* _REQUIRED WORK_:
Among the entries below, extract exactly the lines that run from the one with "The image size is (1238, 860)." through the one with "Click the Save Project floppy disk icon", both ends included.

* _RECORDS FOR THE TASK_:
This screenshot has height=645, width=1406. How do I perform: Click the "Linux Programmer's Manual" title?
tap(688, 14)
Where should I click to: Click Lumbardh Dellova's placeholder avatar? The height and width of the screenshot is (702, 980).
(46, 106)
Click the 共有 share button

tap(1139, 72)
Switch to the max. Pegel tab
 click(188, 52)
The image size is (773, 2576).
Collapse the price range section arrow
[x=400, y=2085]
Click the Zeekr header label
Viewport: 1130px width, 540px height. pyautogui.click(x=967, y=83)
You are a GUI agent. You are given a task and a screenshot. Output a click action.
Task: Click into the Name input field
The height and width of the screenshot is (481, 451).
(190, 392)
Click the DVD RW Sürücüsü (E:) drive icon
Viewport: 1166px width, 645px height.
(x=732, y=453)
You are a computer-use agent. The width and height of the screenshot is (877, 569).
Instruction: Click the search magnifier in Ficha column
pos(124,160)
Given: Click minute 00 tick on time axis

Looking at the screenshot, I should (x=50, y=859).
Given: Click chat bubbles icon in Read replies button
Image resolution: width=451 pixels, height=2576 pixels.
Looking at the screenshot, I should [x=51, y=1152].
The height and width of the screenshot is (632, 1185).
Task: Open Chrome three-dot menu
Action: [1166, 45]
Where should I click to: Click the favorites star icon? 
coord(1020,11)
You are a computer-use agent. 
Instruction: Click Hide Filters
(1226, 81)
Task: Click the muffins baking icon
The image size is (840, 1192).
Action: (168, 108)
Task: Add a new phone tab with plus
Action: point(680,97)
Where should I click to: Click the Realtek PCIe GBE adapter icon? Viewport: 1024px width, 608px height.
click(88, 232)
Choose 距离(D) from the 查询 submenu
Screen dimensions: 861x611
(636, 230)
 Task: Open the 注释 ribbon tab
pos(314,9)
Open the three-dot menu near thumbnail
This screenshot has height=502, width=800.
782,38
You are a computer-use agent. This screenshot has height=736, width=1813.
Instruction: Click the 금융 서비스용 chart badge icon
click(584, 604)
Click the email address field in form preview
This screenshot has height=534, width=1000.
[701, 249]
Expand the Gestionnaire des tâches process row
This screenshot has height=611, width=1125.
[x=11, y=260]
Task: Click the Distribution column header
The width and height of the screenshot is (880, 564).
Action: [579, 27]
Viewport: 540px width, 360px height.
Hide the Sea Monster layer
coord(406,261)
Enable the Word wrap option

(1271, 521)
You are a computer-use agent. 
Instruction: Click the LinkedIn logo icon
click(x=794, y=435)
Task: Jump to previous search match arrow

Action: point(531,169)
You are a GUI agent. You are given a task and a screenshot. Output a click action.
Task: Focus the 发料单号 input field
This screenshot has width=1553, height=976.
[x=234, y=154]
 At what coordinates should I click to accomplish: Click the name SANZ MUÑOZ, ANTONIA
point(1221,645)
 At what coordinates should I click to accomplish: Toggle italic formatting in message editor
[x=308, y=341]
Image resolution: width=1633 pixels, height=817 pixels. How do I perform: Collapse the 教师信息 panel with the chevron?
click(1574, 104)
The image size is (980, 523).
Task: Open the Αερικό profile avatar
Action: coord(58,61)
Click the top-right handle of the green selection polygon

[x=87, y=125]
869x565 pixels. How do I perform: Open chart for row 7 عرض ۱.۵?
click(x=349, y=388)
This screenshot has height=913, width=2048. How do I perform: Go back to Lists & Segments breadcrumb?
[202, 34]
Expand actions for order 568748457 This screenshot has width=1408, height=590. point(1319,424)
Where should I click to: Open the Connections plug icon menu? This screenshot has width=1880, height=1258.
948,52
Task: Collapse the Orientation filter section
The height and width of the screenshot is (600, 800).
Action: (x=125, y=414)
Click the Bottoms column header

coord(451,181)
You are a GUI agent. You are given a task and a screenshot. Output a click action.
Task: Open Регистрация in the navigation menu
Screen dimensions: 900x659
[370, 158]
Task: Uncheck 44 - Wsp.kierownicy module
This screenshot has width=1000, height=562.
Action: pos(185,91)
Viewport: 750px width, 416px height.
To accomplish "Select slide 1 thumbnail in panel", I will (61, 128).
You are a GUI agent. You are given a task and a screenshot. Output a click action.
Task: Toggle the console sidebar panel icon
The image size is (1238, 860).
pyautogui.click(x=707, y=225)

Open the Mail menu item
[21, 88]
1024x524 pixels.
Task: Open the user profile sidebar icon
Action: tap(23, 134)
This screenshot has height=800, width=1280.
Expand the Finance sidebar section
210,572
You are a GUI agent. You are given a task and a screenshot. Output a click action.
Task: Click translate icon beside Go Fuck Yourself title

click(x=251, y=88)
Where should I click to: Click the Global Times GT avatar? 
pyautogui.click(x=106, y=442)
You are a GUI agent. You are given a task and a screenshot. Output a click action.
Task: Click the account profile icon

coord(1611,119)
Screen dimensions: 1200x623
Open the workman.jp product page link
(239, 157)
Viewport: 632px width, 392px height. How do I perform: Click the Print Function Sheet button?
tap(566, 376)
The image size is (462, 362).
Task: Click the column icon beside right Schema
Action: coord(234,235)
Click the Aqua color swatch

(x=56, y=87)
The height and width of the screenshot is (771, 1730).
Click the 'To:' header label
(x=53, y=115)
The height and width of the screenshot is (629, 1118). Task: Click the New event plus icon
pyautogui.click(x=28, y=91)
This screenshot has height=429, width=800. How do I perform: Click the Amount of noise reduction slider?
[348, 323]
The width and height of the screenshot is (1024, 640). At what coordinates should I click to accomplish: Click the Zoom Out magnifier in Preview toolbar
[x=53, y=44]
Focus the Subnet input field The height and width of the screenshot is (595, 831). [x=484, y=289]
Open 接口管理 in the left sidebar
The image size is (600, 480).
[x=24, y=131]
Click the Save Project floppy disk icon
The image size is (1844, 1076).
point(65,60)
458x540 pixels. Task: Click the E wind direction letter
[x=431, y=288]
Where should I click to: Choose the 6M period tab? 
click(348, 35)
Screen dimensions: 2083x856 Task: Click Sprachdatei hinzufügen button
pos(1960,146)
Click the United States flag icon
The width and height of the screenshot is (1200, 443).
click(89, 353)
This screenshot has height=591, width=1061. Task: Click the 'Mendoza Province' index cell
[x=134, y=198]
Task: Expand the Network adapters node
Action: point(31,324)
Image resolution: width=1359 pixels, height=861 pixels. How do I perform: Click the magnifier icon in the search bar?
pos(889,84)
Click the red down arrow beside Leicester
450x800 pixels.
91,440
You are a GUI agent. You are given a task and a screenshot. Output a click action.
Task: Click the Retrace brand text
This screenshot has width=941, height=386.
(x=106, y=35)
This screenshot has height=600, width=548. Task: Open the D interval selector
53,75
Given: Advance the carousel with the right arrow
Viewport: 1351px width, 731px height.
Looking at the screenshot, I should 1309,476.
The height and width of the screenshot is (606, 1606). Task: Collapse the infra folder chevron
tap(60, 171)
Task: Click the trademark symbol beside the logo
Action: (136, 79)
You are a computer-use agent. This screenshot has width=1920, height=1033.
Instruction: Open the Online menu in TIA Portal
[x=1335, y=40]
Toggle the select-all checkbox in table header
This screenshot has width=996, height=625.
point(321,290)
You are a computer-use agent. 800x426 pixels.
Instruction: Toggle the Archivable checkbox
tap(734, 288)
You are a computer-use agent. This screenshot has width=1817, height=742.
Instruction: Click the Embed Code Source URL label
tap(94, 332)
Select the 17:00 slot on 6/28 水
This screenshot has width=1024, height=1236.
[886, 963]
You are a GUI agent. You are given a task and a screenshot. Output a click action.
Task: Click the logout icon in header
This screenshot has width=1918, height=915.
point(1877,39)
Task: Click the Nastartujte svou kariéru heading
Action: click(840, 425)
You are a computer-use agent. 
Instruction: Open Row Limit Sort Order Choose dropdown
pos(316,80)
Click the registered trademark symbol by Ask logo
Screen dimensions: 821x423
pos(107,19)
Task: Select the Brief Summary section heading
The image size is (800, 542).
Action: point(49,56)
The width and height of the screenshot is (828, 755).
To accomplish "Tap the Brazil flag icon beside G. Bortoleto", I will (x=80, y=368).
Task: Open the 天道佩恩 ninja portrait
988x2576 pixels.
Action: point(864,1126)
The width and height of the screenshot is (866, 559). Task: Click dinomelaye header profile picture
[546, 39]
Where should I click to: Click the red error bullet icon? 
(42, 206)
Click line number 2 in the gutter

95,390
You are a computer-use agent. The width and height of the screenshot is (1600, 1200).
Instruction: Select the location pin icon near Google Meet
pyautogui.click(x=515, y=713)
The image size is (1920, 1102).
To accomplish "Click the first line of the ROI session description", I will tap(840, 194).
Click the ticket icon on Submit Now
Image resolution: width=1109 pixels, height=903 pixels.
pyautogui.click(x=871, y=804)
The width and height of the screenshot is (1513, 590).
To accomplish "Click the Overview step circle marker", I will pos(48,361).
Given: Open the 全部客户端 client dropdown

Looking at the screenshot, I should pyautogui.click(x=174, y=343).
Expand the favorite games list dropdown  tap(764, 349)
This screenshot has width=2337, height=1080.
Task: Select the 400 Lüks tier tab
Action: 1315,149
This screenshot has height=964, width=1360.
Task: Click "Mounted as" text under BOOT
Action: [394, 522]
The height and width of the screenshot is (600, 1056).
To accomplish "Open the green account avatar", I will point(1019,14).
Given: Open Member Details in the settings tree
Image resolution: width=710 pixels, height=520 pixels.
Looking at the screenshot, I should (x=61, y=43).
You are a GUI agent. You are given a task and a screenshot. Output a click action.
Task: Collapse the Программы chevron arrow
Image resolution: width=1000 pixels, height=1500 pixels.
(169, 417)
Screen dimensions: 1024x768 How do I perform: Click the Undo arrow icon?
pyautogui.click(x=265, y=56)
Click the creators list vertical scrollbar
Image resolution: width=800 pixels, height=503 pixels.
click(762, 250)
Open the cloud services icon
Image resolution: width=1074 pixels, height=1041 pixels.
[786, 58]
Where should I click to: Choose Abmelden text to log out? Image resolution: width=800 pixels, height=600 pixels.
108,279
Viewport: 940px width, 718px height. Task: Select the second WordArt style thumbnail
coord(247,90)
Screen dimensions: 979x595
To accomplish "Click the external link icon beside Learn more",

* _TASK OUTPUT_:
The image size is (1238, 860).
pyautogui.click(x=707, y=225)

Open the Mail menu item
[21, 88]
1024x524 pixels.
Task: Open the user profile sidebar icon
Action: tap(23, 134)
This screenshot has height=800, width=1280.
Expand the Finance sidebar section
210,572
You are a GUI agent. You are given a task and a screenshot. Output a click action.
Task: Click translate icon beside Go Fuck Yourself title

click(x=251, y=88)
Where should I click to: Click the Global Times GT avatar? 
pyautogui.click(x=106, y=442)
You are a GUI agent. You are given a task and a screenshot. Output a click action.
Task: Click the account profile icon

coord(1611,119)
Screen dimensions: 1200x623
Open the workman.jp product page link
(239, 157)
Viewport: 632px width, 392px height. How do I perform: Click the Print Function Sheet button?
tap(566, 376)
The image size is (462, 362).
Task: Click the column icon beside right Schema
Action: coord(234,235)
Click the Aqua color swatch

(x=56, y=87)
The height and width of the screenshot is (771, 1730).
Click the 'To:' header label
(x=53, y=115)
The height and width of the screenshot is (629, 1118). Task: Click the New event plus icon
pyautogui.click(x=28, y=91)
This screenshot has height=429, width=800. How do I perform: Click the Amount of noise reduction slider?
[348, 323]
The width and height of the screenshot is (1024, 640). At what coordinates should I click to accomplish: Click the Zoom Out magnifier in Preview toolbar
[x=53, y=44]
Focus the Subnet input field The height and width of the screenshot is (595, 831). [x=484, y=289]
Open 接口管理 in the left sidebar
The image size is (600, 480).
[x=24, y=131]
Click the Save Project floppy disk icon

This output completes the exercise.